He will also become the dean of Te Tumu, the university's School of Maori, Pacific and Indigenous Studies, taking up the post in February 2009.
Dr Tapsell, who is in France, was until recently the Tumuaki Maori (Maori director) at Auckland Museum.
He comes from well-known whanau who trace their descent from the main tribes of Te Arawa, and has a distinguished academic record, university officials say.
He has a BA degree and MA (the latter with first-class honours) in anthropology from Auckland University and has been an adjunct senior lecturer in anthropology at that university.
He also has an Oxford doctorate.
His wife, Dr Merata Kawharu (Ngati Whatua), is a former Rhodes Scholar and also has an Oxford doctorate.
She is the research director of the James Henare Maori Research Centre at Auckland University.

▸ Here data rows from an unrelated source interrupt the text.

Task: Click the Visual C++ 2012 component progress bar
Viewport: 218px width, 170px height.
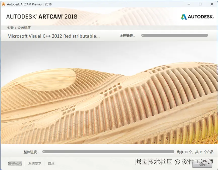Action: point(174,35)
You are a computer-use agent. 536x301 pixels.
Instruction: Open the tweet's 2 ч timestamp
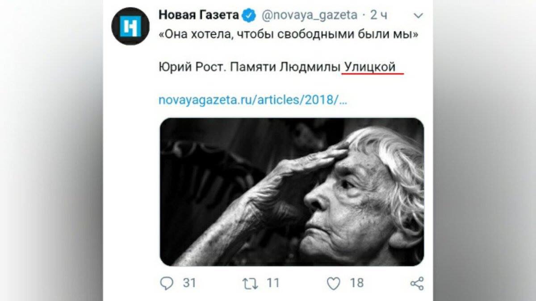click(x=378, y=15)
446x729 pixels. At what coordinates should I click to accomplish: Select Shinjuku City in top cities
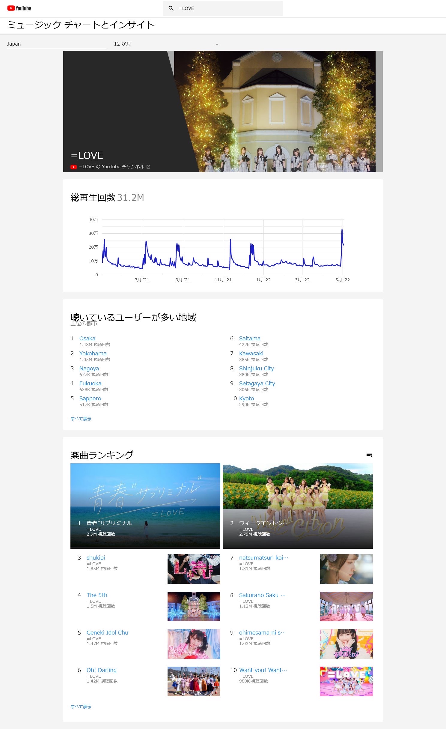coord(256,369)
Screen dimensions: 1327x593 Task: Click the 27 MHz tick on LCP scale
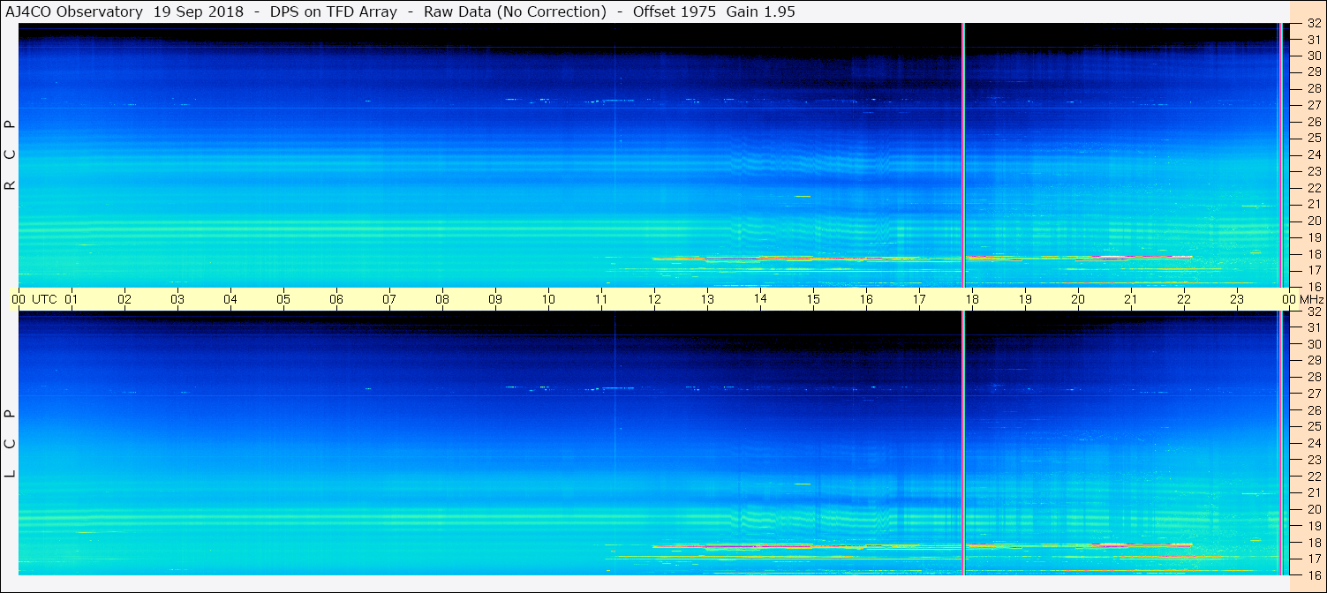[1314, 394]
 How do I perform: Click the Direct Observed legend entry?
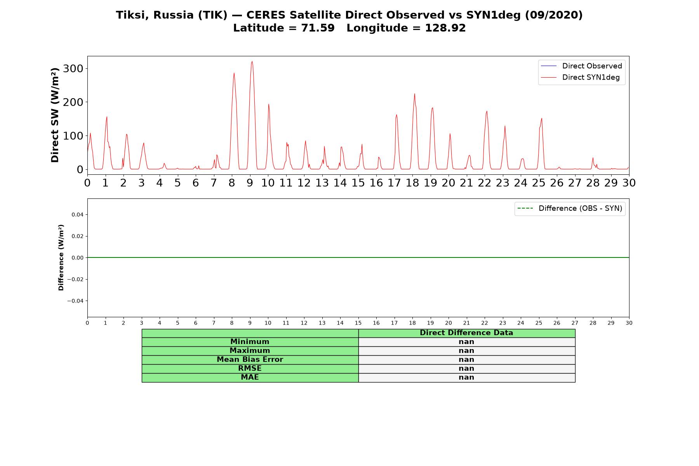pos(581,66)
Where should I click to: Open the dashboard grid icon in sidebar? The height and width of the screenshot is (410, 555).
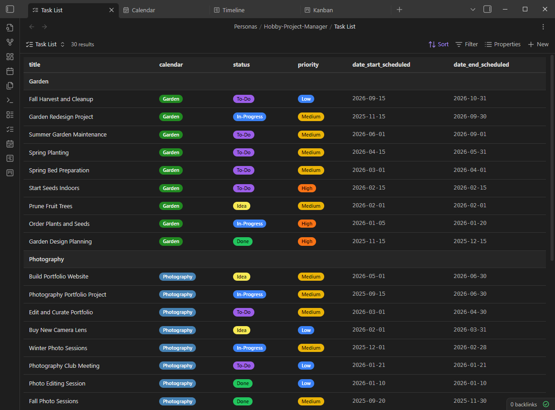click(10, 56)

Otago vice-chancellor Prof David Skegg said Te Tumu would flourish under Dr Tapsell's leadership, and the university already had a strong base in Maori studies.
Te Tumu's former head, Prof Tania Ka'ai, resigned last year during a university inquiry into her conduct as an employee, and now holds a professorship at AUT, in Auckland.
She had claimed to have been constructively dismissed from Otago University and unjustifiably disadvantaged by the way the investigation was conducted.
University human resources director Kevin Seales said the university had always been confident its actions had been entirely appropriate throughout.
Because Prof Ka'ai had withdrawn her claims, which were to have been considered at a public hearing of the Employment Relations Authority in Dunedin last month, the hearing would not be held, and the university could not disclose details of the case, he said.
Associate Prof Michael Reilly will continue as acting head of Te Tumu for the rest of this year.
The advisory committee for the chair's appointment also recommended that Prof Reilly should be appointed to a personal chair in Maori, Pacific and Indigenous Studies.
Prof Reilly, a specialist on Maori tribal history and the history of other indigenous peoples of the Pacific, joined the Otago staff in 1991.